Purpose of this page
- we are trying to collect information about upcoming Fermi computing outages (disks, oracle, network) to improve planning
- when planning an outage, please send an email to datalist and write the description here (including requested duration and preferred timeframe)
- we will try to combine outages as much as possible, in order to maximize uptime for time-critical services (FASTCopy, pipeline, etc.)
- once the plan is finalized, don't forget to send a message to glast-outage and the collaboration (if applicable)
Upcoming outage requests
- Outage of mysql-node03 to move to HA rack.
Feb 03, 2014 - Oracle and OS patching (ghost vulnerability patches)

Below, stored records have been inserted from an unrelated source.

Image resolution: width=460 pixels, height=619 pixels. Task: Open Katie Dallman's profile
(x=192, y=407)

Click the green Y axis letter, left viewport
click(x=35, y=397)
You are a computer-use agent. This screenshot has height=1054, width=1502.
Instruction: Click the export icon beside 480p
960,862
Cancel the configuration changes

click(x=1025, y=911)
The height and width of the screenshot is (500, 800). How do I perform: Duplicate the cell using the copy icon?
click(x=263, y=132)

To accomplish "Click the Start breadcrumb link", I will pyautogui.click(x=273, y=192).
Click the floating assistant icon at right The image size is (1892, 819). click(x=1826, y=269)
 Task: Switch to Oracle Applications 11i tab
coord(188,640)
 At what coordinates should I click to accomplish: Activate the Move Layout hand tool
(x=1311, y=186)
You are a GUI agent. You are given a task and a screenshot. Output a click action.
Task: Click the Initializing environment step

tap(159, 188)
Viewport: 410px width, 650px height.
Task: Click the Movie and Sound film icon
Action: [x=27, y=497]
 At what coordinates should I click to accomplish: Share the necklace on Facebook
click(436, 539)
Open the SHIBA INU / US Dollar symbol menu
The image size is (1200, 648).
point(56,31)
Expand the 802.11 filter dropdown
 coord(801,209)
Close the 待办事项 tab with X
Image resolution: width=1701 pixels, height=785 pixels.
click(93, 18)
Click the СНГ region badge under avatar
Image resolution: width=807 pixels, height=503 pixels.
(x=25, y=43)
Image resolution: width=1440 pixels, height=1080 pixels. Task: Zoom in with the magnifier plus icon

- Outage of FASTCopy starting at 9:00am, reboot of FASTCopy machines
- Oracle OS reboot and patching starting at 10:00am
- Reboot Fermi linux xrootd servers and fermilnx machines
Feb 11, 2014 - Oracle and OS patching; also retirement of various glastlnx machines
- 10am - duration is likely several hours
- This outage affects all NFS servers (wains), including user disk as well as xroot servers.
- Expect interruptions in all Fermi services as they are moved from old glastlnx -> new fermilnx machines
Dec 11, 2013 - Oracle server battery replacement
- 10am - glast-oracle03 to have battery replaced in storage array. Expected outage duration: 30m
Dec 4, 2013 - OS Patching and re-IP'ing
- 10am - all Fermi wain-class servers will be rebooted for OS patching.
- 10am - glast-oracle03/04 will be rebooted for OS patching.
- At the same time, 16 wains will have new IP addresses assigned in anticipation of retiring old network switches and reconfiguring the network in January 2014.
- Three wains will be physically relocated to consolidate rack space
Service (xrootd if not specified)
Oct 2, 2013 - ISOC logging gateways to be shut down
At present the gateway daemons that allow one to make entries in the ISOC event log, the one displayed by the LogWatcher web app, have been run on glastlnx06 and glastlnx11. These daemons were contacted by software outside of the usual ISOC distribution.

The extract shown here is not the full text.